*Given problem:* Revise the lines starting with the one containing "At what coordinates should I click to accomplish: Click" and going on through the end of the material, replacing "green" with "red" and keeping everything else the same.

━━━ Listed entries

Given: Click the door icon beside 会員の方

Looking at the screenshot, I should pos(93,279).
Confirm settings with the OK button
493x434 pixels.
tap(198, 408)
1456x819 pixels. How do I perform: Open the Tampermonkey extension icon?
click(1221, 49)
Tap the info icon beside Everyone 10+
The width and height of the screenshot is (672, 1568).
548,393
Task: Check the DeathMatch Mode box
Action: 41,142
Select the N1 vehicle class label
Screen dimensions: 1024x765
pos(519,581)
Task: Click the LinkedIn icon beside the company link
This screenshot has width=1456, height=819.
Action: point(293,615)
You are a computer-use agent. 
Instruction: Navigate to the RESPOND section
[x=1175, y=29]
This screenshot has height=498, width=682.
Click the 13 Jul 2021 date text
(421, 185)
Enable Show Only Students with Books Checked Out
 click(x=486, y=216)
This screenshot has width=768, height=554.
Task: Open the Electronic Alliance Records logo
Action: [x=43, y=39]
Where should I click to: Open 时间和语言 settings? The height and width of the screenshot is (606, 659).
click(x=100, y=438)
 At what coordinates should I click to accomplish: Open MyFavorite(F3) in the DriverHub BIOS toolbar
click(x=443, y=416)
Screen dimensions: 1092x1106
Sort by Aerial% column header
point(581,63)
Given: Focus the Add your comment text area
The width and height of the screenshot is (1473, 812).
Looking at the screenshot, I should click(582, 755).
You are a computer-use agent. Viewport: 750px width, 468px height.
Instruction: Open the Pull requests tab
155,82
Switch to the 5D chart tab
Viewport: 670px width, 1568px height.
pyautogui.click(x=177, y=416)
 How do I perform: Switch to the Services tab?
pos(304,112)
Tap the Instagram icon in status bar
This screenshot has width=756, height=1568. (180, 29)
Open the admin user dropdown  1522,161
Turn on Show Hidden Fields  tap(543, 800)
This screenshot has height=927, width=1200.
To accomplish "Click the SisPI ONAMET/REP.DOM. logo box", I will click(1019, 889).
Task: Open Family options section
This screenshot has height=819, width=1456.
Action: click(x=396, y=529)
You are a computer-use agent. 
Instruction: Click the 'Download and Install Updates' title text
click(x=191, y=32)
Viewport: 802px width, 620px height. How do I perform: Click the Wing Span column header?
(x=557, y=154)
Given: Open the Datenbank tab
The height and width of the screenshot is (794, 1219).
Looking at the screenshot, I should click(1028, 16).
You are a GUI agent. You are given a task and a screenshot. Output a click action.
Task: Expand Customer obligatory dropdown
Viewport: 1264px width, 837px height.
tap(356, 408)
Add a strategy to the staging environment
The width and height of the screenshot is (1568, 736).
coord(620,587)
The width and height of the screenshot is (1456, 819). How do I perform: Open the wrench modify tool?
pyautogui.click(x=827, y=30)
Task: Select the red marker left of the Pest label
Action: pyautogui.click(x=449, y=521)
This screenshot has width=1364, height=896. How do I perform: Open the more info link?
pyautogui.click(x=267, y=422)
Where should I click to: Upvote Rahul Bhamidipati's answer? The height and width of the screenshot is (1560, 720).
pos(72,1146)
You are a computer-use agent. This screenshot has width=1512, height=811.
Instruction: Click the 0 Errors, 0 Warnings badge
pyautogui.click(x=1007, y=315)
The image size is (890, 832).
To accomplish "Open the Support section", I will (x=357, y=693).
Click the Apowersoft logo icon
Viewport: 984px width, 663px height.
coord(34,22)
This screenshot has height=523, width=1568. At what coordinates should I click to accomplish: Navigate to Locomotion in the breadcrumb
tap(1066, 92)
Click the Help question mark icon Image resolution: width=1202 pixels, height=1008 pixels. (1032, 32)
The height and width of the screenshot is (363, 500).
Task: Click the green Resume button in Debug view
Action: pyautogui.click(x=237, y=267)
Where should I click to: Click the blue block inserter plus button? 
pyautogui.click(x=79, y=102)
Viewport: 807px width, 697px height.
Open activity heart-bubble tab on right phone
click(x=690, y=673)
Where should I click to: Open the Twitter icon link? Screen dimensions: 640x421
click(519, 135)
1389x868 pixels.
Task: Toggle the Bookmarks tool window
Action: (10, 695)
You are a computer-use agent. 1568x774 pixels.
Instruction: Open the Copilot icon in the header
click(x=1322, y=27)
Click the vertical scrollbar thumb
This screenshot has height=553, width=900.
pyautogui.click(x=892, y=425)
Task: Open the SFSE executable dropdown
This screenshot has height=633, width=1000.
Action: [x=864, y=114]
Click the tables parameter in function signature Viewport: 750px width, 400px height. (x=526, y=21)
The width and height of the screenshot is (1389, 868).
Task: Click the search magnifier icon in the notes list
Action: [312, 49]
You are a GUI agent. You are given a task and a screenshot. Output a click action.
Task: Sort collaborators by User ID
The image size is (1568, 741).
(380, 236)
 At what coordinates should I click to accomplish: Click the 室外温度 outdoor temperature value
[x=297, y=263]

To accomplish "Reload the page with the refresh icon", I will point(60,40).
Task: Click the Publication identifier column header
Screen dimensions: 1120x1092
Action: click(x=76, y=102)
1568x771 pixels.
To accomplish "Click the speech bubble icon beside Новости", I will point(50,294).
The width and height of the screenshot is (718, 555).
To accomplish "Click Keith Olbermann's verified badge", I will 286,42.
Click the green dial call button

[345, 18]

━━━━━━

*Answer for this exercise:*
 At what coordinates should I click to accomplish: Click the 室外温度 outdoor temperature value
[x=297, y=263]

To accomplish "Reload the page with the refresh icon", I will point(60,40).
Task: Click the Publication identifier column header
Screen dimensions: 1120x1092
Action: click(x=76, y=102)
1568x771 pixels.
To accomplish "Click the speech bubble icon beside Новости", I will point(50,294).
The width and height of the screenshot is (718, 555).
To accomplish "Click Keith Olbermann's verified badge", I will 286,42.
Click the red dial call button

[345, 18]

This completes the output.